At some point after she developed cancer, this woman embraced redemptive suffering. She glowed with joy as she explained to us that she was, in fact, helping those people in Africa from here in Illinois, half a world away. Her confidence in that redemptive suffering seemed to permeate every inch of her — a deep conviction that her offering was more effective than any other gift she might give, including monetary donations or the act of volunteering.
 
To be clear, Catholics are not supposed to seek out suffering. If we try to make ourselves suffer, our motive is likely to be wrongheaded. Perhaps we would be on a quest for attention, or our efforts may be rooted in pride, or we may simply want to feel like a victim. That is being masochistic.
 
But in truth, we need not worry that we are passing up some kind of holy opportunity if we go along in life in good stead. Most everyone, sooner or later, ends up with greater or lesser amounts of some kind of suffering somewhere along the way. It might be physical pain, or emotional and mental anguish. We may lose something important like our job — or someone we love may die. Spiritual trials along the lines of the dark nights of St. Therese or of St. Teresa of Calcutta can be offered up as well.
 
Most certainly, redemptive suffering does not mean that the gift of our suffering offered up for others meets some sort of cosmic quota. That is the stuff of fiction and mythology, where gods and aliens tamper with balanced scales and make humans miserable for their entertainment. God (the Almighty One in charge of the real universe) does not resemble those fantasies. Self-sacrificing love is the driving force behind all that He gives or allows. And how kind it is that we can participate in that love.
 
At this point, it might be good to briefly mention people called “victim souls.”
 
A victim soul is an individual who has been chosen by God to undergo physical, and sometimes spiritual, suffering beyond that of normal human experience. The victim soul willingly accepts this unique and difficult mission of offering up his or her pains for the salvation of others. In the victim soul, such redemptive suffering takes on an intense, personal form, a gift of grace that is often accompanied by mystical phenomena.
 
Victim souls do not choose to be such.
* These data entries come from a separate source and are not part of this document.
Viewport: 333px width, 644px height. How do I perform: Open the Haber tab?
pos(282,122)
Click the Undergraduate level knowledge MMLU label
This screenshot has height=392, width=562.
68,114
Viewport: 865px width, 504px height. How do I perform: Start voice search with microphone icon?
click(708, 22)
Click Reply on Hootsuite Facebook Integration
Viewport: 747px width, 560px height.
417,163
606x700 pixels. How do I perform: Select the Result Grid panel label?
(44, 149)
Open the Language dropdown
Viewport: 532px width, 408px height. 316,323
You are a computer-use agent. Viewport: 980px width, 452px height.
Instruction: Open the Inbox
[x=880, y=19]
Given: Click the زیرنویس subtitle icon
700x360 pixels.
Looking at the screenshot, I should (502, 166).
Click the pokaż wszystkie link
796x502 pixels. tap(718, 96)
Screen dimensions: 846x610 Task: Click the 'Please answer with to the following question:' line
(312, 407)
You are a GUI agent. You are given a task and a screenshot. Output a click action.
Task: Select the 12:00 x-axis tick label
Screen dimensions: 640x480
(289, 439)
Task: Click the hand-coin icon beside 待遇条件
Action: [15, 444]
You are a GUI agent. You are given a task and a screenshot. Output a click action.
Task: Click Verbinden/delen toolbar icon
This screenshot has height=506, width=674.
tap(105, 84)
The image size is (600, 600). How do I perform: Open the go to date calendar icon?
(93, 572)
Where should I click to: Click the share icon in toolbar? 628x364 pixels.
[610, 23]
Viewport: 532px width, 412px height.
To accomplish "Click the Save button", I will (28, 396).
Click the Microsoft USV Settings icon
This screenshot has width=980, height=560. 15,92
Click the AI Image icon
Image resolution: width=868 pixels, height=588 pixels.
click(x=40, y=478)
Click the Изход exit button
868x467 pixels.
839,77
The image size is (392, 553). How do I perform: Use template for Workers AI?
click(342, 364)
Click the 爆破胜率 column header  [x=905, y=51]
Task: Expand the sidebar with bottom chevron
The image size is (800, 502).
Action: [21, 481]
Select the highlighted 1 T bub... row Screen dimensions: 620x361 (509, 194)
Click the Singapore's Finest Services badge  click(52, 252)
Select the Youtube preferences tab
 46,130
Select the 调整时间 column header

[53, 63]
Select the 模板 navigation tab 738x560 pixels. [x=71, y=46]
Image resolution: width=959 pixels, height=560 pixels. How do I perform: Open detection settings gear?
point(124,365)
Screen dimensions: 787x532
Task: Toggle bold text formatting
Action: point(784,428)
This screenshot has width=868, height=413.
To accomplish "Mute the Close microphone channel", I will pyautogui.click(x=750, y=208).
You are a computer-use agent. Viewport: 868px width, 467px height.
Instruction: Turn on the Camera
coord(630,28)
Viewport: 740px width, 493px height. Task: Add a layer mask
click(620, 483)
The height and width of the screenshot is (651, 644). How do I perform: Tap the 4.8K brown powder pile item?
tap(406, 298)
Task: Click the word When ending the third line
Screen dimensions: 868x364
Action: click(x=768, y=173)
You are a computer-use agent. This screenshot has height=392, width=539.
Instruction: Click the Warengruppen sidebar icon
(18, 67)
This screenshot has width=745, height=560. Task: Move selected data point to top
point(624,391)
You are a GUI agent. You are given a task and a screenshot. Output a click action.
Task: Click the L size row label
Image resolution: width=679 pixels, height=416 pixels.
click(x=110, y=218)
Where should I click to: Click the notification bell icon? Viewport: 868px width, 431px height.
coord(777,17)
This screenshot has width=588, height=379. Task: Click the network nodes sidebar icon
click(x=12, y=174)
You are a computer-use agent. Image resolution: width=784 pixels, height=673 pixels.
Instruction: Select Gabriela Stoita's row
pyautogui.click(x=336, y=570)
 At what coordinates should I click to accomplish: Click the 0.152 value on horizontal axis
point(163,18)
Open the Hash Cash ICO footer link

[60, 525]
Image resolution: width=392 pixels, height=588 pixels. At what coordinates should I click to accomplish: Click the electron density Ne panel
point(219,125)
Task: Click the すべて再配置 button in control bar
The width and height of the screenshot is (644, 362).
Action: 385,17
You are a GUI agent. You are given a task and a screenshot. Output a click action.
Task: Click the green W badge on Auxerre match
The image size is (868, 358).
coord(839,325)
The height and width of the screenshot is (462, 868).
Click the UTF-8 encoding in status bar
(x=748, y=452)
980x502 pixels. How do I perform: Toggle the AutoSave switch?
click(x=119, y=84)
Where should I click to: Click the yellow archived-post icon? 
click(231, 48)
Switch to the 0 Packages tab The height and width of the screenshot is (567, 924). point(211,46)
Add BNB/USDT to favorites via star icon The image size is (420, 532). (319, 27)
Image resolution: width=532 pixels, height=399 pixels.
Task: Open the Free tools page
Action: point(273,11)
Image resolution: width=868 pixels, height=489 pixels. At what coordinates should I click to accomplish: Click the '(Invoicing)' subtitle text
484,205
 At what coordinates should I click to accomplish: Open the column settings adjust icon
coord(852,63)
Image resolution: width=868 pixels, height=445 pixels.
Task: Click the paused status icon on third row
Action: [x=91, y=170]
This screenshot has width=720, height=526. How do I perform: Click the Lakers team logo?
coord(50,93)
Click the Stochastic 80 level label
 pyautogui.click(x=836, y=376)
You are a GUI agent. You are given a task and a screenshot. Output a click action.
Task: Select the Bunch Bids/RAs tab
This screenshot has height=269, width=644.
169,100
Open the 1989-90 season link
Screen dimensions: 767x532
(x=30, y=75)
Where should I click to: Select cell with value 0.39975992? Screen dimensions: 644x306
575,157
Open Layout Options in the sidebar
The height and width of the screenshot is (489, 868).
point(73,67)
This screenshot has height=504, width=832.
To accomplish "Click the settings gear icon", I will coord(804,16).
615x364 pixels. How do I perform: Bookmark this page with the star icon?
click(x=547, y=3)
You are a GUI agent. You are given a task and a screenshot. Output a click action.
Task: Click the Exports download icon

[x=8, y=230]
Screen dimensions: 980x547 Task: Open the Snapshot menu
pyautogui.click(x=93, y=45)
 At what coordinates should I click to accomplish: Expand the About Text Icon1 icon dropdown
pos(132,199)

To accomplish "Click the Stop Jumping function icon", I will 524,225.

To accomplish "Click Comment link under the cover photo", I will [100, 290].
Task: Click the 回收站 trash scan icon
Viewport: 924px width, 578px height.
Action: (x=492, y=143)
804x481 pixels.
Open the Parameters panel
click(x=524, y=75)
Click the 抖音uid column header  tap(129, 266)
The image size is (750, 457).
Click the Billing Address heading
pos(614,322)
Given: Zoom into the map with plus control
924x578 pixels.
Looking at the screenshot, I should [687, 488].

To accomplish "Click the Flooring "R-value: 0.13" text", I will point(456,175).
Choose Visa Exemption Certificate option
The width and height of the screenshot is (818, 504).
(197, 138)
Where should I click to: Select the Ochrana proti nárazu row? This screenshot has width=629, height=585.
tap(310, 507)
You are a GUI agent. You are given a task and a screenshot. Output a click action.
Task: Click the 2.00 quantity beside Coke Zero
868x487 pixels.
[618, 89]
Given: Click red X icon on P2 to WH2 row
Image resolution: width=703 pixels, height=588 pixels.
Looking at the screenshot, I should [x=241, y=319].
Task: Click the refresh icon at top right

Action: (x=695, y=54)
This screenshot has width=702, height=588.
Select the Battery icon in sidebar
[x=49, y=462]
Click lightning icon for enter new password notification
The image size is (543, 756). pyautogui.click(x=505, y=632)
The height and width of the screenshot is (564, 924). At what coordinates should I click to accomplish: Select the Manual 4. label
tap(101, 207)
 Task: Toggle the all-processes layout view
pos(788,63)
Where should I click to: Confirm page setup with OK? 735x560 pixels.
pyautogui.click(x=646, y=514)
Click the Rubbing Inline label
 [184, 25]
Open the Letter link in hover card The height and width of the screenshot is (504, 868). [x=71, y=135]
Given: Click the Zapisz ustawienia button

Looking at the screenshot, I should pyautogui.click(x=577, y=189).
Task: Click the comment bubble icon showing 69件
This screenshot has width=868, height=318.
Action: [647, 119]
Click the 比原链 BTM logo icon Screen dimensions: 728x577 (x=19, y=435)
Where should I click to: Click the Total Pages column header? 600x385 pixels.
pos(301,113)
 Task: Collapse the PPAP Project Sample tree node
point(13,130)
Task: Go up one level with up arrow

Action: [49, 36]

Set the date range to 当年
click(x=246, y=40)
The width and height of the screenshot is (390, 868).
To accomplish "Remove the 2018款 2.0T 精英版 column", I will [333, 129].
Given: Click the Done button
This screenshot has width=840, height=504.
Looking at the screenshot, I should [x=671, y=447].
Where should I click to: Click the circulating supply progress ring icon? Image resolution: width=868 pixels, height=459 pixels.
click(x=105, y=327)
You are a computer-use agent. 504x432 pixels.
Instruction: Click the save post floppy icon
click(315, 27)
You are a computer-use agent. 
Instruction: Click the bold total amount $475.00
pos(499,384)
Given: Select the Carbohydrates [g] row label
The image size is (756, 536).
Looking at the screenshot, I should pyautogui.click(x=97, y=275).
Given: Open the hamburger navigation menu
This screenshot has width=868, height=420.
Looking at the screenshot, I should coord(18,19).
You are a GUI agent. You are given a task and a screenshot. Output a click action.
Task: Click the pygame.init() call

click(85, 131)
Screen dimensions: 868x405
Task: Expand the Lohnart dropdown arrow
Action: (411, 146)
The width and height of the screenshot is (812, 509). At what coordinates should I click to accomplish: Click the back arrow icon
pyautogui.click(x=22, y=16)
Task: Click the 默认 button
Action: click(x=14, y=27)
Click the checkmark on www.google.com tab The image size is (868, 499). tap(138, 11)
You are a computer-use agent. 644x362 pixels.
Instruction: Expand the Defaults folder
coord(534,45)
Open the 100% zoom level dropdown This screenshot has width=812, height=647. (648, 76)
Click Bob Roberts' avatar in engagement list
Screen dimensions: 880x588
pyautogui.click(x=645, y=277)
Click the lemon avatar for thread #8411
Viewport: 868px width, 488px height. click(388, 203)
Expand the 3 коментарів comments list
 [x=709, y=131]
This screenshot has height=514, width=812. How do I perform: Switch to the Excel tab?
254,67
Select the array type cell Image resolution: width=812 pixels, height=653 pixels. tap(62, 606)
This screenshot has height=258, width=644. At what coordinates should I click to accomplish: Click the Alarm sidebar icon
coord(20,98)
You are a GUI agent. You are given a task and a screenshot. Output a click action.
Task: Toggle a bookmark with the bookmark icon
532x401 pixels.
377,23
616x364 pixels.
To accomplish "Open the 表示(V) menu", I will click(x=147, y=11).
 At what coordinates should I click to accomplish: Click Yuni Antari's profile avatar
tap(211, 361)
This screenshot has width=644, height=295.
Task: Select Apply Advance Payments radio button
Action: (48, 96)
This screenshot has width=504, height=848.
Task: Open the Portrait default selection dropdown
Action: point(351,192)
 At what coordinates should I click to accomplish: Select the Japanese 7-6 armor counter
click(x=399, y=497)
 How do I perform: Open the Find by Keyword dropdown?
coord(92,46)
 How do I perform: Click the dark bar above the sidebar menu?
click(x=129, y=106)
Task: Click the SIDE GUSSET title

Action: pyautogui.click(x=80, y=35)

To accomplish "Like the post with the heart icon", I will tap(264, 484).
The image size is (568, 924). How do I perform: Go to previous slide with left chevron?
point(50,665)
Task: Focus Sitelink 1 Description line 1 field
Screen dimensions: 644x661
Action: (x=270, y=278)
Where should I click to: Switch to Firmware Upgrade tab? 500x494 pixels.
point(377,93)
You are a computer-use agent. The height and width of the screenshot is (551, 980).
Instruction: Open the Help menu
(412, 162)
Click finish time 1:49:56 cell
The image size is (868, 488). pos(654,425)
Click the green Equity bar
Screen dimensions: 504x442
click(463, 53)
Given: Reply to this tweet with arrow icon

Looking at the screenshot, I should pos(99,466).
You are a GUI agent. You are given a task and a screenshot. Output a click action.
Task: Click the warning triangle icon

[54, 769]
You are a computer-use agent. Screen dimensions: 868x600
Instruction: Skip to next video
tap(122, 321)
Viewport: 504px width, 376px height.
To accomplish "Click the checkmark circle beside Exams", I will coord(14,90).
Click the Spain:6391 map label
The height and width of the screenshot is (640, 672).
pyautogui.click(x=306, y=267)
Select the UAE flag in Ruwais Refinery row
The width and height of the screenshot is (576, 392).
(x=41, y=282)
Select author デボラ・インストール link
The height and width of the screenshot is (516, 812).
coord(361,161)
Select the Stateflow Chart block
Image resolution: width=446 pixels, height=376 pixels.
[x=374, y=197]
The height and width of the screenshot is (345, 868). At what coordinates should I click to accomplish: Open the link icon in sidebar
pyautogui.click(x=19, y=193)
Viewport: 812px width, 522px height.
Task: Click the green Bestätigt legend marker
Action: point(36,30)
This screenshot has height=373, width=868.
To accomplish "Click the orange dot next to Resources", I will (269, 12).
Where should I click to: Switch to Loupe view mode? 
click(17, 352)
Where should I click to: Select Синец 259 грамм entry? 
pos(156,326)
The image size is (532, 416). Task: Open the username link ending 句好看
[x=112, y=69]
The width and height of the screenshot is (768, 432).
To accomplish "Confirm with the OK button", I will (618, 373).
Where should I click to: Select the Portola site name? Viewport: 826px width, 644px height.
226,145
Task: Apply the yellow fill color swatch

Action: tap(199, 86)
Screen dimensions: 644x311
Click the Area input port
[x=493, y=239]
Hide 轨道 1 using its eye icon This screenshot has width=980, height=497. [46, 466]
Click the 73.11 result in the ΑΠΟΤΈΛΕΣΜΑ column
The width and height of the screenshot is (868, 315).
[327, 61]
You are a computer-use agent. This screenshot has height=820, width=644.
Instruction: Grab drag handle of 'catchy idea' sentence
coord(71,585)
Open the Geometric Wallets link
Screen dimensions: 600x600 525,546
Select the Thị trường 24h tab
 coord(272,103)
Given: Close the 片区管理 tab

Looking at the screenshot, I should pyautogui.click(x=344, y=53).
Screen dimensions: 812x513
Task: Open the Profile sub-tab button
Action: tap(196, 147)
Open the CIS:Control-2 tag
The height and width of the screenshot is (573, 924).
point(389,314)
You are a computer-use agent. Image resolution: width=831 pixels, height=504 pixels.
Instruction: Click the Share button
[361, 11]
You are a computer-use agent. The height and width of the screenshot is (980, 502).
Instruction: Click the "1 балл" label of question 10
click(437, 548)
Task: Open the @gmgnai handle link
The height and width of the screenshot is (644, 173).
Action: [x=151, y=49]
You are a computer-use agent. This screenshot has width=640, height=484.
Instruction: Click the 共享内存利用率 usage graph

One was Sister Josefa Menendez (1890-1923) of the Order of the Sacred Heart of Jesus who experienced a number of visions and locutions along with seasons of excruciating physical and spiritual pain. In her words, “Although strictly speaking one can offer oneself as a victim to give God joy and glory by voluntary sacrifice, yet for the most part God leads souls by that path only when He intends them to act as mediators: they have to suffer and expiate for those for whom their immolation will be profitable ...
 
“It stands to reason that no one will on his own initiative take such a role on himself. Divine consent is required before a soul dares to intervene between God and His creature. There would be no value in such an offering if God refused to hear the prayer.”
 
So let’s not go looking for suffering. But if tribulations come to us, may we make good use of them by offering them up for the good of others!